§ **Your task**:
Transcribe the tail of the listing: start at the line containing "This screenshot has height=677, width=1568." and stop after the last line, keeping every character as is and adding nothing.

***** Extracted entries *****

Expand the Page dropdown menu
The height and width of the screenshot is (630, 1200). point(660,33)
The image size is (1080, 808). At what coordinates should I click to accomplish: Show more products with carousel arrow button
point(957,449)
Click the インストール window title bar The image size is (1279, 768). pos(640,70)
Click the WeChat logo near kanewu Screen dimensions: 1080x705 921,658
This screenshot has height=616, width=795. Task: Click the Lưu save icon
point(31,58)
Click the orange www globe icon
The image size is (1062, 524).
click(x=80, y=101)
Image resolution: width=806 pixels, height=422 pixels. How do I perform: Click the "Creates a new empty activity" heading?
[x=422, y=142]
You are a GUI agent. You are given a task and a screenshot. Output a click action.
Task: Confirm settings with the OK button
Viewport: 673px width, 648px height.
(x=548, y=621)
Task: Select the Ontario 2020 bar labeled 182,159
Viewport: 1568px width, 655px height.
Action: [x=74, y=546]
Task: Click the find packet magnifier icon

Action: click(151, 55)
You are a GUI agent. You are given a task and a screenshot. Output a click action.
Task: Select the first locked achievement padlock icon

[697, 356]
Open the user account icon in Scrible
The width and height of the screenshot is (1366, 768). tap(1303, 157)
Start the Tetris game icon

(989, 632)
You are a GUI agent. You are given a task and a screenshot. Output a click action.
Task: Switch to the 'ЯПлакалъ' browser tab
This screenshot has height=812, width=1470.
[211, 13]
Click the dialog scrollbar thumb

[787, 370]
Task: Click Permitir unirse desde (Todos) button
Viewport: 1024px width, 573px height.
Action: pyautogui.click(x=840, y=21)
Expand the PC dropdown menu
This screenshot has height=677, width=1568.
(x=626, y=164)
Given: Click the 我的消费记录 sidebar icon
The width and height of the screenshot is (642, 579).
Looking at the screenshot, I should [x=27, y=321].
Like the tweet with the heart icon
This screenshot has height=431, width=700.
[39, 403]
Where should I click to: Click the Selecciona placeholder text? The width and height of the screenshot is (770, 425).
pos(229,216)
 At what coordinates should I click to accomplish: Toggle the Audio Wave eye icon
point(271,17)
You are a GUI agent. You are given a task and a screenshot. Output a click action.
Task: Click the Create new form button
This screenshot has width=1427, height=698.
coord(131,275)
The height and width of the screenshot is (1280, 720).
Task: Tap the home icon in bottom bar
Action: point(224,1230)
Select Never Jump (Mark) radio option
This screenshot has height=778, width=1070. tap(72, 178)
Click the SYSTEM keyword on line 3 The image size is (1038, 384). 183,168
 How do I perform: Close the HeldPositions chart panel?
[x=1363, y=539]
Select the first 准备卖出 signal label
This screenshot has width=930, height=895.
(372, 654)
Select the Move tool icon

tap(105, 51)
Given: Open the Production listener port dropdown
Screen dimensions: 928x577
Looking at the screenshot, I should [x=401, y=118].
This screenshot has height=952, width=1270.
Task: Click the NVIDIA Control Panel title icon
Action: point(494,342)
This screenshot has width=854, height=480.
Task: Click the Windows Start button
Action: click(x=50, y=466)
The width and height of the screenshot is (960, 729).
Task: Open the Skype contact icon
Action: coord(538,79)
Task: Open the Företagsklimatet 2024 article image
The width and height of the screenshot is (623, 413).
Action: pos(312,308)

*****

§ **Written reply**:
This screenshot has height=677, width=1568.
(x=626, y=164)
Given: Click the 我的消费记录 sidebar icon
The width and height of the screenshot is (642, 579).
Looking at the screenshot, I should [x=27, y=321].
Like the tweet with the heart icon
This screenshot has height=431, width=700.
[39, 403]
Where should I click to: Click the Selecciona placeholder text? The width and height of the screenshot is (770, 425).
pos(229,216)
 At what coordinates should I click to accomplish: Toggle the Audio Wave eye icon
point(271,17)
You are a GUI agent. You are given a task and a screenshot. Output a click action.
Task: Click the Create new form button
This screenshot has width=1427, height=698.
coord(131,275)
The height and width of the screenshot is (1280, 720).
Task: Tap the home icon in bottom bar
Action: point(224,1230)
Select Never Jump (Mark) radio option
This screenshot has height=778, width=1070. tap(72, 178)
Click the SYSTEM keyword on line 3 The image size is (1038, 384). 183,168
 How do I perform: Close the HeldPositions chart panel?
[x=1363, y=539]
Select the first 准备卖出 signal label
This screenshot has width=930, height=895.
(372, 654)
Select the Move tool icon

tap(105, 51)
Given: Open the Production listener port dropdown
Screen dimensions: 928x577
Looking at the screenshot, I should [x=401, y=118].
This screenshot has height=952, width=1270.
Task: Click the NVIDIA Control Panel title icon
Action: point(494,342)
This screenshot has width=854, height=480.
Task: Click the Windows Start button
Action: click(x=50, y=466)
The width and height of the screenshot is (960, 729).
Task: Open the Skype contact icon
Action: coord(538,79)
Task: Open the Företagsklimatet 2024 article image
The width and height of the screenshot is (623, 413).
Action: pos(312,308)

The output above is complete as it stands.